4. Finding more pleasure and joy in the little things. A bite or two of a great dark chocolate, the scent of a favorite candle burning in my home, chatting with my husband about our day before dinner, watching a funny movie with my girls. All of these things seem so trivial, but I’m finding that when I look for the joy and pleasure in these little everyday moments, I don’t feel the need for everything else to be so “perfect”. Joy and pleasure are feelings that we create, they don’t just happen for us. When we look for more joy and pleasure, we find them more.

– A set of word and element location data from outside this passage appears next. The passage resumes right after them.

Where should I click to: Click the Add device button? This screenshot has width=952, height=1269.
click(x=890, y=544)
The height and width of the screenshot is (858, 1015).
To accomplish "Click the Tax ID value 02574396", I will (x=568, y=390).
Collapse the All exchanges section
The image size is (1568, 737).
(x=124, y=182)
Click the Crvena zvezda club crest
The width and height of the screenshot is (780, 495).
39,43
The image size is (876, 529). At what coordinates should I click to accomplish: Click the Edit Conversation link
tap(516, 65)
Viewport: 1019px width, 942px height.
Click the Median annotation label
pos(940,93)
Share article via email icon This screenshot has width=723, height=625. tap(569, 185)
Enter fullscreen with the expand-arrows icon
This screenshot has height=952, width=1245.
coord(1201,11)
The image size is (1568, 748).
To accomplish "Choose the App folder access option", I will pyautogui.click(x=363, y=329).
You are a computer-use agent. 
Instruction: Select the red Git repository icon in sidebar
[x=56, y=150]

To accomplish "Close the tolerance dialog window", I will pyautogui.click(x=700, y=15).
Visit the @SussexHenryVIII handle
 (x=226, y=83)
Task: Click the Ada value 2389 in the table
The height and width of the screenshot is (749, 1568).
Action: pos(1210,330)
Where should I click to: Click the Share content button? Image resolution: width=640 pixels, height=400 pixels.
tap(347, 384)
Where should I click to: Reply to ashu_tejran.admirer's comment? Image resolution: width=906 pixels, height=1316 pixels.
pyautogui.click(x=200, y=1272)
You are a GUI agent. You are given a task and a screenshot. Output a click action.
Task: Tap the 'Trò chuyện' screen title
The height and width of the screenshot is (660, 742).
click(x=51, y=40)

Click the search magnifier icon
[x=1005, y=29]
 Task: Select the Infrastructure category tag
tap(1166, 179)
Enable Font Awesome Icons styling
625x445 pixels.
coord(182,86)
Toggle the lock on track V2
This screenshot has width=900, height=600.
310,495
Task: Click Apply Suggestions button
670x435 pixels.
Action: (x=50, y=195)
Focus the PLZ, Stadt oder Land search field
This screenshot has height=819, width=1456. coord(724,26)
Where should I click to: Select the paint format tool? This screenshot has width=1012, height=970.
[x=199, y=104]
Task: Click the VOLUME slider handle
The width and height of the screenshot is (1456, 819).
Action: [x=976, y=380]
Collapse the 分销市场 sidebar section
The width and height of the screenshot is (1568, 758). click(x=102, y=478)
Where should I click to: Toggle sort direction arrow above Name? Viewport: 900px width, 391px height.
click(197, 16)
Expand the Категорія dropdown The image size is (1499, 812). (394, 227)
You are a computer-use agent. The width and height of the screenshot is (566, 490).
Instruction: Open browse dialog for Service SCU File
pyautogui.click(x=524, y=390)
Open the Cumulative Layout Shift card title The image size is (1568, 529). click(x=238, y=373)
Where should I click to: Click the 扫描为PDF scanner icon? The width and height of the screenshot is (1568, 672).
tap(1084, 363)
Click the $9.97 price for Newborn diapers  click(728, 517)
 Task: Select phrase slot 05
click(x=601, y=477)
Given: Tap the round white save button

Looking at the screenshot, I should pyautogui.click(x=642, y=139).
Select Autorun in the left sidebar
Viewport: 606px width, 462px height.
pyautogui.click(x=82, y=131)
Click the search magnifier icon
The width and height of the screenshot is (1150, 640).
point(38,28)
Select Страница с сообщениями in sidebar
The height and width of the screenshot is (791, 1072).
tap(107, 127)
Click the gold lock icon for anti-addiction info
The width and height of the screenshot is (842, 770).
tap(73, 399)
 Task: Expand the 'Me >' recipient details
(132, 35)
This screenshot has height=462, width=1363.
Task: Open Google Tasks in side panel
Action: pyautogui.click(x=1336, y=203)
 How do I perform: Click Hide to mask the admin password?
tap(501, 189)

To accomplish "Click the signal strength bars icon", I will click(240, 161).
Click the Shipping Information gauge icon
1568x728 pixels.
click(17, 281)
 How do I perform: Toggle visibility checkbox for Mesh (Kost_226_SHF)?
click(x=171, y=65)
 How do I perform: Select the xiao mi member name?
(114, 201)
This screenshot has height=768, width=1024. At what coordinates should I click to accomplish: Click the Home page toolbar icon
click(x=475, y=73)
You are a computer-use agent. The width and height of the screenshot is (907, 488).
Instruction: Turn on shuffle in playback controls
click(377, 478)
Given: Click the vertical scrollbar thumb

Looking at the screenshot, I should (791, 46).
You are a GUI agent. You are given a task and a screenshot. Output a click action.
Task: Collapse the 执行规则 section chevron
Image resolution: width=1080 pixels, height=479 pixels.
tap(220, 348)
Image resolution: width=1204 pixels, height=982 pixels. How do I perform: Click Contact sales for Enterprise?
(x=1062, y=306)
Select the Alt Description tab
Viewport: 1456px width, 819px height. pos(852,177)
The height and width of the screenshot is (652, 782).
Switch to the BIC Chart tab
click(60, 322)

5. Learning to be more comfortable and at ease in my own body. This one has been a bit tricky for me and I will say I believe this has a lot to do with childhood beliefs and programming, especially as a woman growing up in the South. As a mom of two and a woman who is approacing 40, I’m often quite inhibited around what I wear and worry whether or not people will deem it “appropriate” for my age. But what I’ve discovered is that this has to do more with my own level of self-acceptance and self-love. It’s really me judging myself. But with some shifts in my mindset, I’m becoming more comfortable with myself and in my own skin. I’m learning that the key to changing this mindset is to get more in tune with what my body is feeling, to get into my body more and out of my head which is what I love most about my yoga practice. It helps me to do that. Also, I’m slowly but surely learning not to care what other people think, and the way I’m doing that is through self-acceptance. Self-acceptance is an ongoing practice, it’s something I find that I have to work on every single day. I’ve developed a practice of honoring my body’s needs and listening to what it’s asking for. I’m also learning to honor and embrace my feminity and to wear clothing that I feel my best in, not what I believe other people think is or isn’t acceptable for an almost 40 mom of two. The key is stopping with the self-judgments.
At the end of the day, what makes us happy and whole has nothing to do with what society wants us to be or what it deems “perfect”. Perfection doesn’t exist, but happiness, pleasure and joie de vivre most certainly do. I’ll have more of those, please.